A decade ago, The Guardian issued a bizarre style guide banning the word “grandmother”, in case older women didn’t want to be defined by the fact “their offspring had themselves produced offspring”, says Rod Liddle in The Sunday Times. Other casualties included “illegal asylum seeker”, “gypsy” and “turn a deaf ear”, which could “offend deaf people, although not, presumably, if you whisper it”. I didn’t think too much of it: after all, it was The Guardian’s usual “asinine leftish effluent”. But now the Local Government Association has decided to devise a similar rulebook for councillors. “Mother” is to be swapped for “birthing parent”; it’s an “office offence” to use the words “white”, “homeless”, “disabled”, and “deprived neighbourhoods”.

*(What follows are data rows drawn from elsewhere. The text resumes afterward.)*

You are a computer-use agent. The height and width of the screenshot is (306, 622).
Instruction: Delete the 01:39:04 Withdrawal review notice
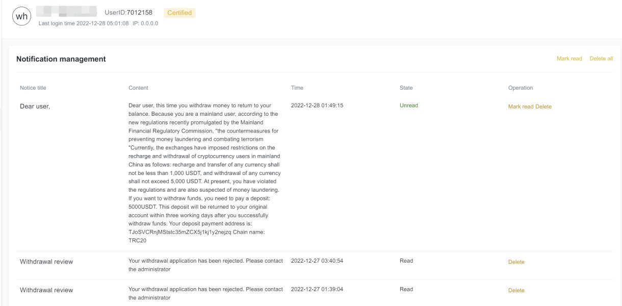click(x=516, y=291)
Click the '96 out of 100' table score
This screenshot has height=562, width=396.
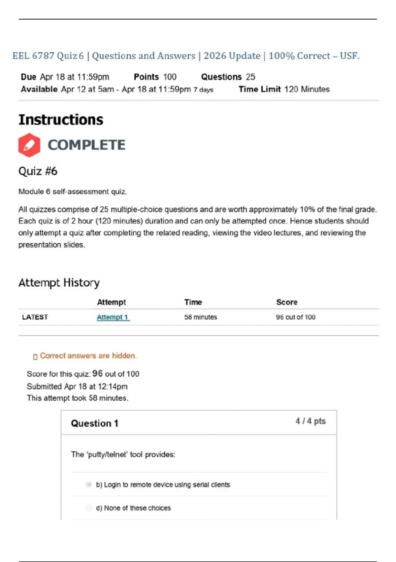[295, 317]
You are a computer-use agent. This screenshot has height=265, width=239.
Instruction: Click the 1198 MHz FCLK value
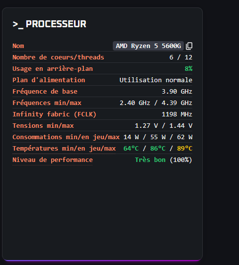pyautogui.click(x=177, y=114)
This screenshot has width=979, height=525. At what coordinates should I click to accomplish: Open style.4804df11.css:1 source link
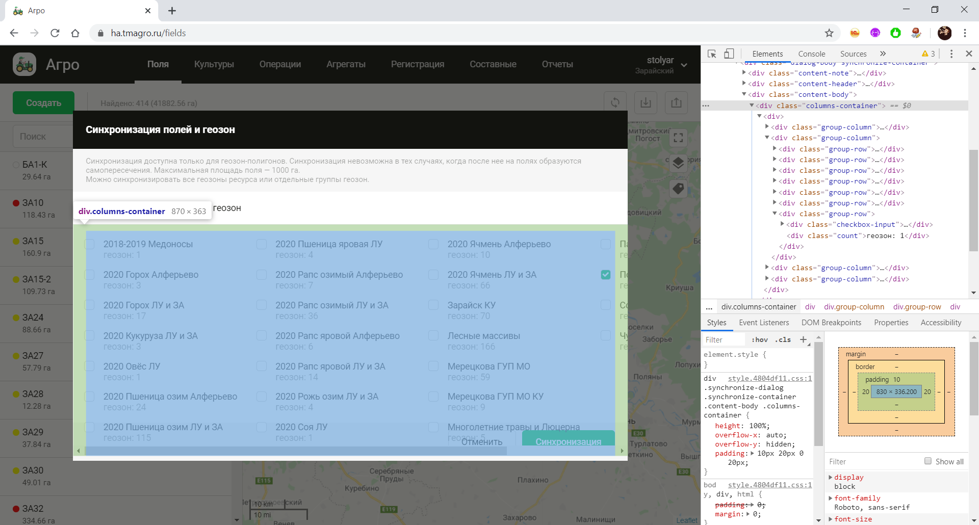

As George Orwell recognised in his novel 1984, “control language and you control thought”. That’s exactly what the authors of this guide are doing: using language to push their radical political agenda. They want to banish the idea of the “nuclear family” as the norm and entrench a notion of “perpetual victimhood” among those who are not “white and straight”, fostering social division. But not calling someone “disabled” doesn’t alter the fact that the person we are referring to is “disabled”. These descriptions aren’t used to “demean” or be “un-inclusive”, but to identify people for “practical purposes”. That’s why “wokespeak” is so ridiculous: it’s “deliberately delusional” and works against identifying problems. “And it is here, coming to a local council near you.”